A deadly challenge to the environment
Comment is Free in the Guardian
There are more people alive today than ever before. What will the environmental costs be when we all die?
More than one in twenty of all the humans who have ever existed is alive now. The environmental cost of that is apparent, but what about the cost when we all start emulating Monty Python's former parrot?
I leave it to the theologians to work out whether the relevant authorities are planning high rises in Heaven or Hell to cope with the imminent influx of immortal souls. But for mortals the remains must surely pose problems of disposal, even if Hell may not be the place most conducive to worrying about global warming.
If there were land enough, the old ashes to ashes, dust-to-dust recycling stuff could apply, but with most of the world now living in cities, old style burial in serried ranks of single sepulchres is no longer feasible. Questions of space and hygiene led the Victorians into cemetery reform to cope with the tidal wave of whiffy dead building up in crowded cities, as inexorably as they led to sewage works to cope with the noxious floods from the living. As the twentieth century rolled on, a majority of the British opted for cremation, which solved problems of hygiene and space in a flash.
In the United States that met resistance from a potent lobby - the funeral directors, whose embalming talents developed during the Civil War. They used arsenic to preserve the departed and the coffins were soon gentrified into sealed caskets. In those pre-environmentally conscious days, no one thought of the consequences of putting an entombed toxic time tomb near the water table in a country where so many householders rely on well water. Now there are elevated arsenic levels in the ground water around old cemeteries. The departed are now pickled in formaldehyde, a class one carcinogen rather than an outright poison like arsenic, the practice raise issues of both land use and ecological damage. The odd Lenin or Eva Peron is one thing, but billions of embalmed dead represent an environmental loss for most of the living, albeit a major profit centre for funeral director.
In fact, I did a "Do It Yourself" funeral for my father some 20 years ago at his express request to stop the funeral directors making any money. But even cremation is now under suspicion. In India, it consumes wood and contributes to deforestation. Gas and electric crematoria add to greenhouse gases. Increasingly their chimneys need scrubbers to trap the mercury from dental fillings and other heavy metals ingested by the deceased.
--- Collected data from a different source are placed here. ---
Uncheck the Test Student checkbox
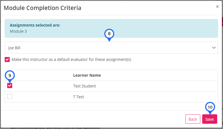 coord(10,86)
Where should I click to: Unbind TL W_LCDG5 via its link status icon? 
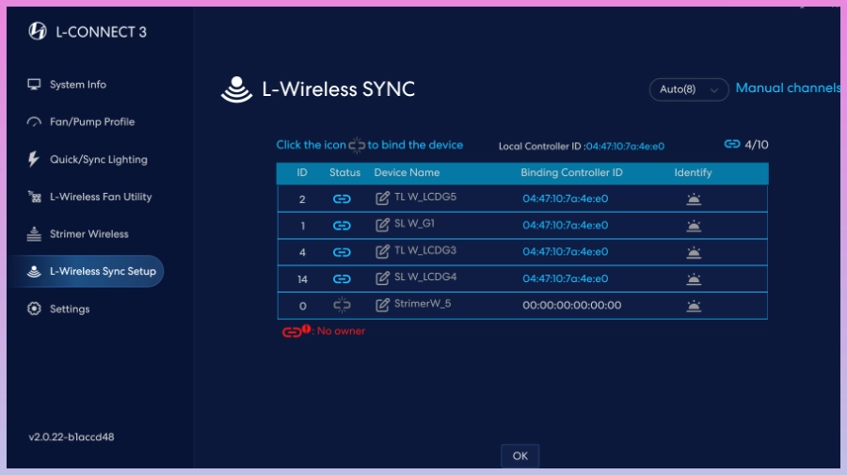click(x=342, y=199)
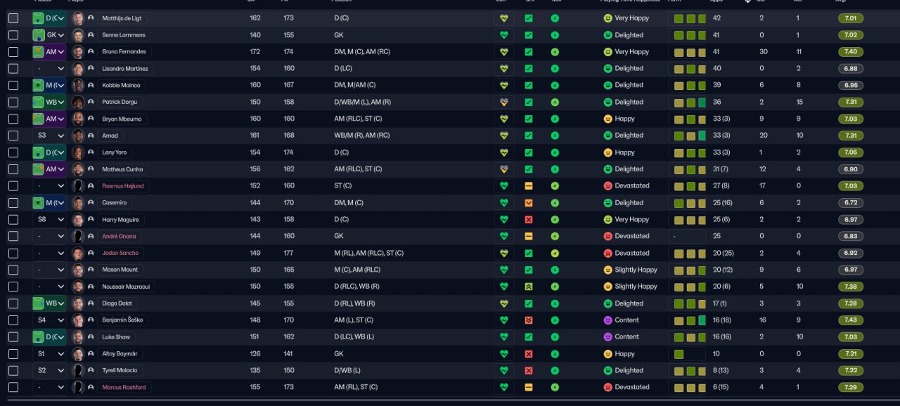Click Bruno Fernandes' condition heart icon
Screen dimensions: 900x406
pyautogui.click(x=503, y=52)
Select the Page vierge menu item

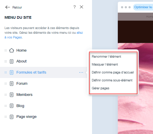pyautogui.click(x=43, y=117)
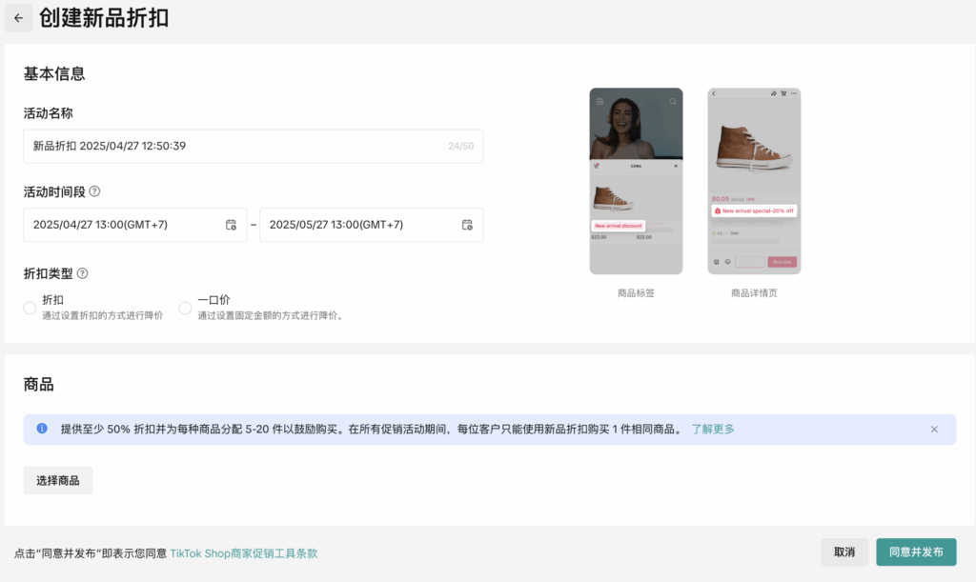Click the share icon in the 商品详情页 preview
The image size is (976, 582).
(x=773, y=93)
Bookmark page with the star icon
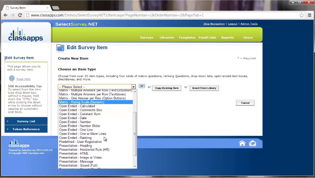The height and width of the screenshot is (178, 315). coord(302,15)
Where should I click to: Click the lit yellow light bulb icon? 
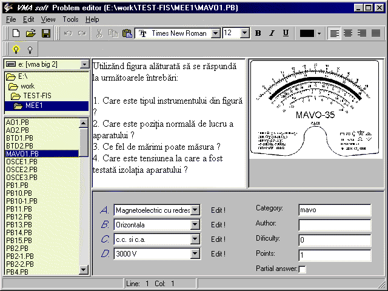(x=16, y=50)
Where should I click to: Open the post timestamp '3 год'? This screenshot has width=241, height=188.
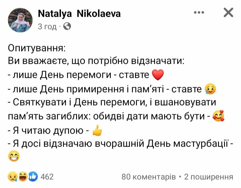click(x=47, y=26)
One ancient nautical tradition, in keeping with recent ideas of sequestrating carbon on the ocean floor, is burial at sea. There have been problems with this in the past, when the recently departed return to the beach or in trawling nets, but the British regulations, which demand two hundredweight of steel or concrete attached to the coffin - which must have holes drilled in it, would seem to get over that problem. The UK also insists that the cadaver should not have been embalmed while the US insists that the water be at least a hundred fathoms deep and at least three miles off shore. All that steel and concrete must have a rather heavy carbon footprint, quite apart from the shock to any passing crabs when it comes hurtling down like a marine meteor.
Rather than planting trees to offset the carbon from cremation, a land-based alternative is one of the green funeral services - biodegradable wrappings in a forest where the recycling is ecologically direct. Some of the ultragreens want to account for the carbon footprint of using motor hearses rather than horses, but I personally think this is tending towards what comes out from equine rears.
My personal contribution to the environment in this regard will be try to stay alive for as long as possible, and although a Viking funeral has its aesthetic attractions, combining as it does green cremation and the burial at sea option with a great party, convenience and a determination to cheat the funeral directors of their gains points to a quick cremation. I hope that by the time the contingency arrives, they have developed solar powered green ovens with carbon (and mercury) sequestration technology. Some public-spirited inventors are already on the case - most appropriately in India.
I don't really care what happens to the residue - as long as they are called "ashes" and not the horrible American term "cremains", surely a word that morticians invented and promulgated to put people off cremation.